Но, как я ни призывал себя к порядку, первое впечатление было сильней, и когда я смотрел на Нину Константиновну, мне почему-то сразу вспомнилось: женщин по статистике на несколько миллионов больше, чем мужчин.
Увы, я почти был уверен, что она как раз из тех женщин, на которых мужчин не должно было хватить, несмотря на ее завлекательные северные очи. Эти изящество и деликатность были обречены.
Сразу можно было понять, что Нину Константиновну не устроил бы ни симпатяга сослуживец, ни самостоятельный холостяк, созревший на пятом десятке для брака, ни даже физик с аквалангом.
А что ей было нужно, бедной женщине, кто на свете мог знать? Да и знала ли это она сама?
И когда мы в махонькой передней стояли и прощались и я вновь коснулся ее почти невесомых пальцев, я подумал, что ей, верно, так и суждено зябко поводить плечами и кутаться в свой белый платок здесь, в этом старом полутемном гнезде, где когда-то, должно быть, жил человек, похороненный мною давным-давно.
7
Возвращаясь домой, я все думал, что весьма эффектно сел в лужу. Но, черт возьми, кто мог знать, что Иван Мартынович был жив, если он не подавал никаких признаков жизни! Просто непорядочно с его стороны. И все равно я легко мог представить, как повеселился бы Бурский, узнай он про мой успех. Бурскому только попадись на язык. Сохрани меня боже. Когда я впервые увидел Бурского, я нипочем бы не подумал, что он станет мне другом. Не очень-то он мне понравился, по правде сказать. Впрочем, Александр раздражал многих. Да и он не слишком прятал свои антипатии.
Прежде всего, Бурский казался чрезмерно удачливым человеком. Разумеется, его можно было назвать даровитым, но приятнее было считать его удачливым. Вот так, неведомо почему, Бурскому везло. Может быть, потому, что он был высокий брюнет, мускулистый и узкобедрый, предмет обожания редакционных секретарш, машинисток и в особенности милых созданий самого разного возраста из отдела писем. Отдел писем не мог видеть Бурского спокойно, отдел писем трепетал, когда Бурский входил в этот отдел писем. Нерастраченные страсти отдела писем вырывались наружу из глубин сердец и ящиков столов. Бурский мгновенно погружался в парфюмерно изысканную и кондитерски сладкую атмосферу идолопоклонничества.

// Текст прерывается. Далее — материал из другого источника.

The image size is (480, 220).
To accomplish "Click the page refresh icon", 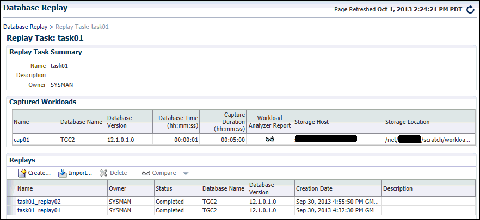I will click(471, 10).
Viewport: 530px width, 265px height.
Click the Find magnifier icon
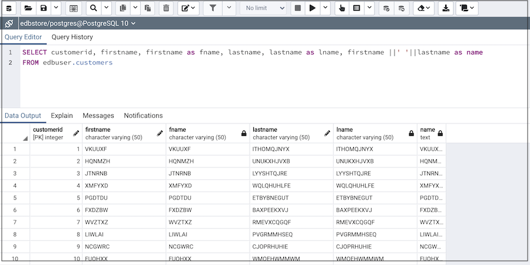pyautogui.click(x=93, y=8)
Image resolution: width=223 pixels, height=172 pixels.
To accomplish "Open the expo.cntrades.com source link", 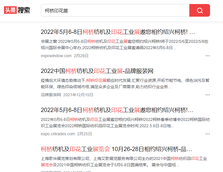I will (58, 134).
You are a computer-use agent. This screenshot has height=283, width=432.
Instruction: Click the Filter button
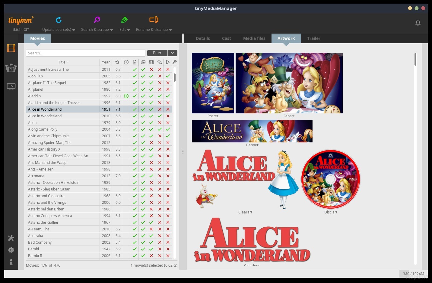[x=157, y=53]
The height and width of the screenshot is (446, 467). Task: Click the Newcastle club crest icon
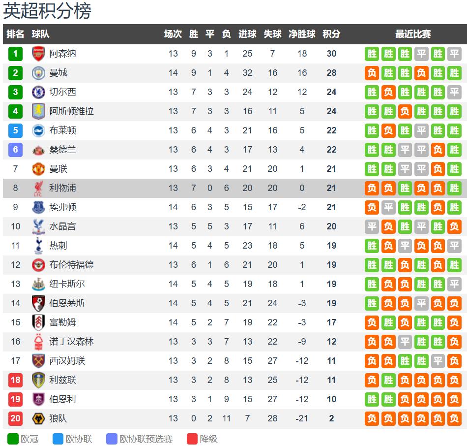click(38, 284)
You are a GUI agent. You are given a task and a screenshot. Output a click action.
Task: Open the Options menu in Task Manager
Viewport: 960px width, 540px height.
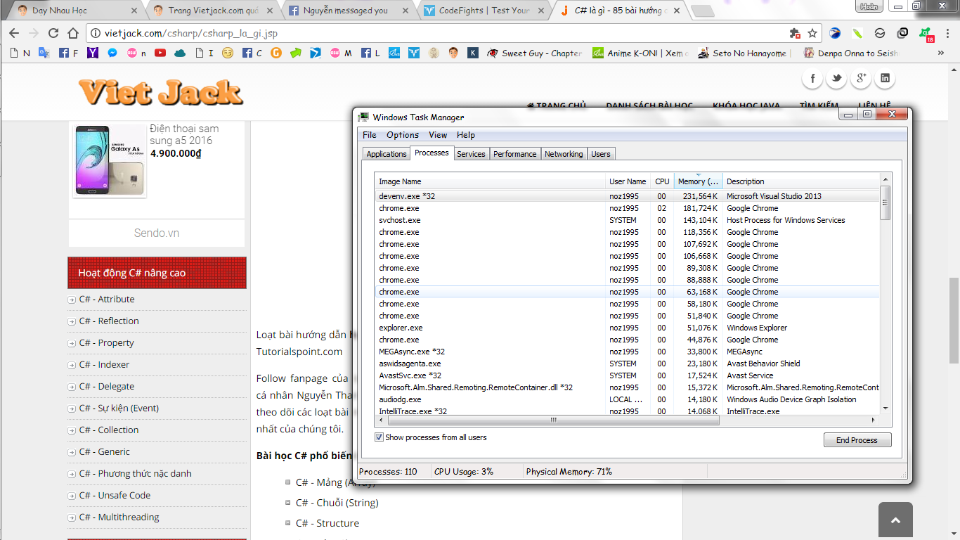402,135
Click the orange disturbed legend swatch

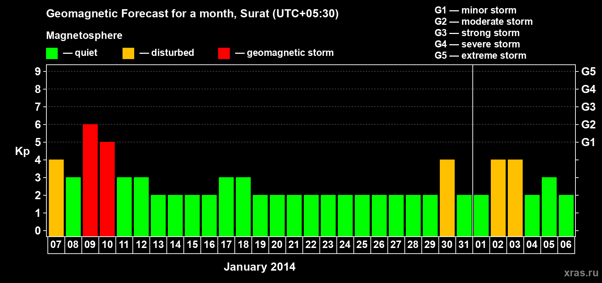[128, 53]
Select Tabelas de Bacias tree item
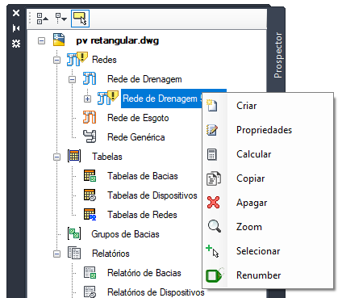The width and height of the screenshot is (342, 298). [143, 176]
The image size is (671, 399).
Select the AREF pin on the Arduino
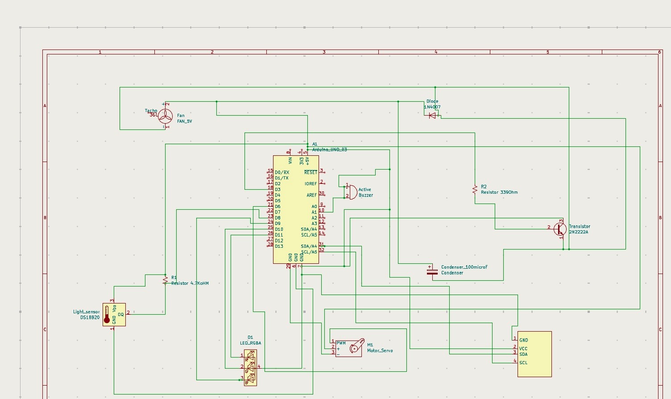[311, 195]
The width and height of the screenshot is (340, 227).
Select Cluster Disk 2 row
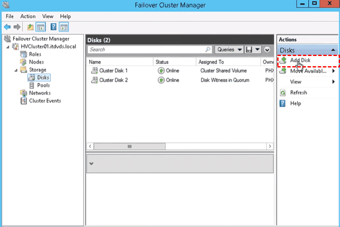(x=114, y=80)
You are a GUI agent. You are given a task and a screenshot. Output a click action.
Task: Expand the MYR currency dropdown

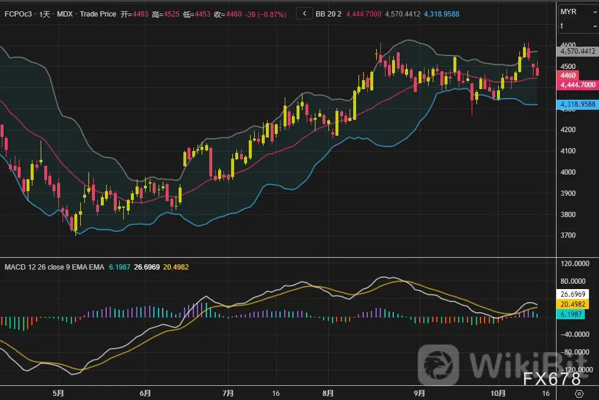click(x=578, y=12)
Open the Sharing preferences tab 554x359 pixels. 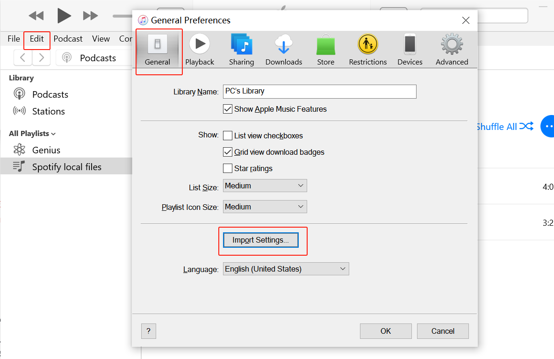click(x=241, y=50)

Само собой, мужчины плохо мирились с подобным триумфом. Они завидовали, завидовали самым банальным образом, но не признались бы в этом ни за какие блага. Они выискивали в Бурском любые пороки, но туго соглашались, что есть и достоинства. Спасительная слепота позволяла им не замечать его жизнелюбия, его юмора, его надежности в отношениях. Мне поначалу он также показался мотыльком, порхающим на ниве отечественной журналистики. Правда, я сразу понял, что пишет он здорово, но это был дар небес, божья искра, и в ней он конечно же не был повинен. Как это часто бывает, меня всосала могучая струя общественного мнения.